TEXT TO READ
"""

# Pinfish Champion (Help a rookie)



## Wagon-Attack (Apr 10, 2013)

So I'm pretty new to fishing here. The most fishing experience I have is from when I lived in Minnesota. I've been trying Marler bridge, under brooks bridge, and the jetties in Destin (although my brother-in-law broke some toes out there so I'm hesitant to go back!) I'm either using live shrimp on a 2/0 circle hook, frozen shrimp, or squid. My delima is, all I catch are pinfish. The minute I drop my line I either get my bait stripped or hook a tiny fish. What am I doing wrong? Do y'all have any suggestions on tackle to avoid the smaller fish? I'm using a 7' pier/surf rod from walmart because I'm cheap! Not sure what line is on but I'm willing to drop some money to set up my cheap rod and reel. 

You all seem very helpful and supportive and I really appreciate it. There's nothing worse than when I go to a popular spot and people are mean because I don't know what I'm doing.


----------



## Tail Chaser (Jun 22, 2008)

"""

WHAT THE TASK REQUIRES
Duplicate the passage of the pinfish thread above that lies between "So I'm pretty" and "rod and reel.", inclusive.

PROVIDED DATA
"""

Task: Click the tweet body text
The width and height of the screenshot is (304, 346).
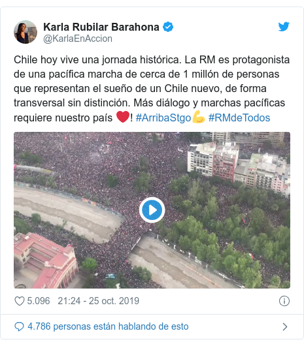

"""

RESULT OF THE EXERCISE
So I'm pretty new to fishing here. The most fishing experience I have is from when I lived in Minnesota. I've been trying Marler bridge, under brooks bridge, and the jetties in Destin (although my brother-in-law broke some toes out there so I'm hesitant to go back!) I'm either using live shrimp on a 2/0 circle hook, frozen shrimp, or squid. My delima is, all I catch are pinfish. The minute I drop my line I either get my bait stripped or hook a tiny fish. What am I doing wrong? Do y'all have any suggestions on tackle to avoid the smaller fish? I'm using a 7' pier/surf rod from walmart because I'm cheap! Not sure what line is on but I'm willing to drop some money to set up my cheap rod and reel.